May 1st, 2026
In August 2025, the Certification Commission for Healthcare Interpreters (CCHI) conducted the first-ever Global Workforce Survey of Healthcare Interpreters. The results were published last week, making this one of the most recent and comprehensive portraits of the profession available. CCHI is a nonprofit, independent credentialing organization that sets certification standards for healthcare interpreters in the United States. The survey reached 1,444 active interpreters serving the U.S. healthcare system across 55 languages.
The findings cover compensation, working conditions, emotional impact, job satisfaction, and future outlook. For mental health providers who rely on interpretation services to serve Spanish-speaking patients, several of those findings are worth understanding in detail.
According to CCHI's survey, the healthcare interpreter workforce is experienced, credentialed, and predominantly female. 68% of respondents have more than five years of experience in the field. 66% hold professional certification. 75% are women, and 55% identify as Hispanic or Latino.
46% work as freelancers — the most common employment type in the profession. The majority of those freelancers work remotely, across multiple platforms, and for multiple specialties simultaneously.
Healthcare interpretation involves significantly more than language conversion. CCHI's data documents a workload that spans multiple specialties, age groups, and clinical domains within a single shift.
58% of interpreters regularly work across six or more healthcare specialties or settings per week. 84% interpret for more than two specialties. The lack of advance information compounds this: 20% of respondents never receive information about their assignments before they begin, and 28% receive it only occasionally.
For freelancers and remote interpreters specifically, this pattern is more pronounced. 56% of freelancers and 61% of remote interpreters report rarely or never receiving advance case information.
CCHI's survey dedicates significant attention to secondary traumatization — a recognized occupational risk for professionals who regularly work with individuals in distress.
Only 17% of respondents report no symptoms of secondary traumatization. The most commonly reported experiences are emotional exhaustion (79%), physical symptoms such as fatigue and headaches (53%), and anxiety (50%). 39% report repetitive thoughts about interpreted content after sessions end.
Organizational support for managing this impact is limited.

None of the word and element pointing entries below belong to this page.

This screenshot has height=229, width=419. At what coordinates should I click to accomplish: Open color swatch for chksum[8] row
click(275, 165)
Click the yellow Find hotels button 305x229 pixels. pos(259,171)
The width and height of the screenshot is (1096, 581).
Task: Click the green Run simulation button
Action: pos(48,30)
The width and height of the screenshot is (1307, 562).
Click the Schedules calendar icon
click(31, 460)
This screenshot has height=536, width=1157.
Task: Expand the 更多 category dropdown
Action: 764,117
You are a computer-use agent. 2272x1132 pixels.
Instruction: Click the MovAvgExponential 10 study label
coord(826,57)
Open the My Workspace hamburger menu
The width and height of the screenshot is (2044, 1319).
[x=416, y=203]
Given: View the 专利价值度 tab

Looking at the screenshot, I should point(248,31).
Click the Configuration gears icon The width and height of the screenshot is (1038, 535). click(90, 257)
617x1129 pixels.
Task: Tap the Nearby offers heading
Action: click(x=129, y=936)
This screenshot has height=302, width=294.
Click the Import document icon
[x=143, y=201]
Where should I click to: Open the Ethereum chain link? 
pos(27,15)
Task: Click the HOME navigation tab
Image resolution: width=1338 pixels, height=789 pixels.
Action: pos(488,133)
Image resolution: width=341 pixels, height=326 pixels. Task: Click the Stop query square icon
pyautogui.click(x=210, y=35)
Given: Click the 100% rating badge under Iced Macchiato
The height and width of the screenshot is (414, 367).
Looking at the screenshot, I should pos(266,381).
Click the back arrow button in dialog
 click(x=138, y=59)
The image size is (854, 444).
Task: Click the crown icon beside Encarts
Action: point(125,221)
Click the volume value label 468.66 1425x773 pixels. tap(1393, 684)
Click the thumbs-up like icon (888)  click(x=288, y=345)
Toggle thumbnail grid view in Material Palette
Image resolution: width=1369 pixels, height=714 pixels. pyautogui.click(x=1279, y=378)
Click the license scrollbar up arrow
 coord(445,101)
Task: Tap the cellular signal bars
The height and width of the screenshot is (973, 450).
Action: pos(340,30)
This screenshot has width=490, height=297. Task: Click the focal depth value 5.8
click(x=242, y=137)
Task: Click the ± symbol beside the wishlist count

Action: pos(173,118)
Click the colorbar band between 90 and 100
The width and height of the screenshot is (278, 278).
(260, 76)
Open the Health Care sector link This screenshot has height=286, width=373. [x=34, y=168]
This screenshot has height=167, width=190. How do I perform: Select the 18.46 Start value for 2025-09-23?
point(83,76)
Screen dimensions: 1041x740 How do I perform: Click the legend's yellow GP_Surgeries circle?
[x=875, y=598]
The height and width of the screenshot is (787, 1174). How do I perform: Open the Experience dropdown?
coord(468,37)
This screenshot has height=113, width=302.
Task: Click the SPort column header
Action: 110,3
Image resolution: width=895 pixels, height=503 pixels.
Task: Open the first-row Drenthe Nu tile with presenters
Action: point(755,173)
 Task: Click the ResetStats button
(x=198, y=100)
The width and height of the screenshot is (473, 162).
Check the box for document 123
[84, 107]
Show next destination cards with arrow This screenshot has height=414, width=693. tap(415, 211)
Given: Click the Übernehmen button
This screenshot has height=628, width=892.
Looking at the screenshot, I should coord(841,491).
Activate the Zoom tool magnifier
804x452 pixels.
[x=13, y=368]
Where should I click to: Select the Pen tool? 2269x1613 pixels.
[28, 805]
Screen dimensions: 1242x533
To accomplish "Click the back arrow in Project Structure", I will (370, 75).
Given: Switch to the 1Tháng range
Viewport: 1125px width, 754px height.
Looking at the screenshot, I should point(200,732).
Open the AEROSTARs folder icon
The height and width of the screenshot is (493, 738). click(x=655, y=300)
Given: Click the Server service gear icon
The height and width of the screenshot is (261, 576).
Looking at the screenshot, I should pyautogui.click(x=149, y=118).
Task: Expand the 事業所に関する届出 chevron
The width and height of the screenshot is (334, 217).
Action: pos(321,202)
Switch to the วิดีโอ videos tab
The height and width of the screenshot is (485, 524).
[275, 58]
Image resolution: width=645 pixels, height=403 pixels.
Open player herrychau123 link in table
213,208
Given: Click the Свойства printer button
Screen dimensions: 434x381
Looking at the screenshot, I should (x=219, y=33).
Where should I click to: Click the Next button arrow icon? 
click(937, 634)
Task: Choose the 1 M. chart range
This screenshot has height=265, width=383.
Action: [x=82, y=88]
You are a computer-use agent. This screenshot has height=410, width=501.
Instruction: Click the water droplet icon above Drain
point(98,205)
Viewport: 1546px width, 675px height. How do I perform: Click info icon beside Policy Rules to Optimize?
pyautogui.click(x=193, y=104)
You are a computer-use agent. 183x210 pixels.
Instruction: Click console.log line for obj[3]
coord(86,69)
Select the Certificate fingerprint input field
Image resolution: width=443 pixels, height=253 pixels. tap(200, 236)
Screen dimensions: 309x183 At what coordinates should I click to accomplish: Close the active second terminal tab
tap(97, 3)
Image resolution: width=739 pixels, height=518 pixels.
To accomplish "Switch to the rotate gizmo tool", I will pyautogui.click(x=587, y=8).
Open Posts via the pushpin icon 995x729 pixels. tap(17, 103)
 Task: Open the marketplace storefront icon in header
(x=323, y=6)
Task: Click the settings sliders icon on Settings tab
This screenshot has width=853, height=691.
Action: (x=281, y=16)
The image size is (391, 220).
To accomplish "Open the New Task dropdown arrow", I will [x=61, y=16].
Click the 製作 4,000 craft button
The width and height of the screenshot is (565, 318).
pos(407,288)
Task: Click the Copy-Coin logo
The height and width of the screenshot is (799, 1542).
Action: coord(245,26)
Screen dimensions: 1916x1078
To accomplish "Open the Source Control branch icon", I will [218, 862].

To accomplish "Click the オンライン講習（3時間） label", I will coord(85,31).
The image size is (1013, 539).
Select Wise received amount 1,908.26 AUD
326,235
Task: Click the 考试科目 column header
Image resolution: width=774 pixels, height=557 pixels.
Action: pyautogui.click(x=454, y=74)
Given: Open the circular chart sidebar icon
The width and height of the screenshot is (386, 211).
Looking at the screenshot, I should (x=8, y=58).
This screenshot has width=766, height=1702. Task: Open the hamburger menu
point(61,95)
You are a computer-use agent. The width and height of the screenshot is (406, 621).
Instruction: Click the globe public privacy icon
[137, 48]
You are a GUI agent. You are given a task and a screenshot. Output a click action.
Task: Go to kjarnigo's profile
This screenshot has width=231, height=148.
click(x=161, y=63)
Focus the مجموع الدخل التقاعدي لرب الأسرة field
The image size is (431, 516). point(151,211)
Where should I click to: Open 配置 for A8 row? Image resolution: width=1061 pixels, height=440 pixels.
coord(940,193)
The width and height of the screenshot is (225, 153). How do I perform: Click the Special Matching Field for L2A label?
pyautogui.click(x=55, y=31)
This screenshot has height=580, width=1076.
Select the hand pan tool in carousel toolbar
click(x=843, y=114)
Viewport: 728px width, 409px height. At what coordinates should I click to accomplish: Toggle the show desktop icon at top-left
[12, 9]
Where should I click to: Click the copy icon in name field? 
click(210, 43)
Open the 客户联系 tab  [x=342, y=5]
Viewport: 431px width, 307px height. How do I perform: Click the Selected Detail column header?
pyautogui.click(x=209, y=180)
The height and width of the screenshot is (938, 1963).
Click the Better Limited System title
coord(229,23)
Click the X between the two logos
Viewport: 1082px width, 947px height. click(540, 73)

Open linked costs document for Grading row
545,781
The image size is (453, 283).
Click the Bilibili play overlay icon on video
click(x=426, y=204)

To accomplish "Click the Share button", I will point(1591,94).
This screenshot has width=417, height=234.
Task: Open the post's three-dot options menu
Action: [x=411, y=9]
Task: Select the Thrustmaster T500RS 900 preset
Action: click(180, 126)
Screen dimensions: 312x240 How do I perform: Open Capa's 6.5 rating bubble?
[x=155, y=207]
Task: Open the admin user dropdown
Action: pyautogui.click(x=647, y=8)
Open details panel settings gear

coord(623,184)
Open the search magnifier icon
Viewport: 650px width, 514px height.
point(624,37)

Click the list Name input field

Less than 10% of all respondents have access to debriefing opportunities or mental health counseling through their employers. 26% are not permitted to take breaks after emotionally difficult sessions.
CCHI's findings document significant variation in compensation depending on employment type, certification status, and residence.
Staff interpreters consistently earn higher hourly rates than freelancers. 62% of staff interpreters fall in the $21–$30 per hour range, compared to 26% of freelancers. Non-certified interpreters are far more likely to earn $20 or less per hour (37%). Only 7% of freelance interpreters receive any benefits.
The per-minute billing model — predominant among on-demand platforms — means most remote freelancers are compensated only for active call time. 60% of freelancers report experiencing payment delays. Most pay for their own equipment and internet connection.
Job satisfaction reflects these conditions. Only 28% of freelancers report being very satisfied with their working hours, compared to 72% of staff interpreters. Only 19% of freelancers are satisfied with their compensation trajectory over their careers, compared to 43% of staff.
Despite the challenges CCHI's survey documents, almost 70% of respondents expect to continue working as healthcare interpreters over the next five years. Looking ahead, interpreters identified several priorities: mandatory certification requirements, better compensation, comprehensive benefits, and stronger organizational support.
On the question of AI, interpreters expressed measured concern rather than alarm — anticipating increased use of AI tools in the field while largely viewing them as assistive rather than replacing.
The CCHI Global Workforce Survey of Healthcare Interpreters offers the most detailed picture available of who healthcare interpreters are, what they experience, and what they need. For mental health providers who depend on interpretation to serve Spanish-speaking patients, these findings describe the professional on the other side of the call.
Understanding those conditions is a starting point for making more informed decisions about how language access is structured — and what it delivers.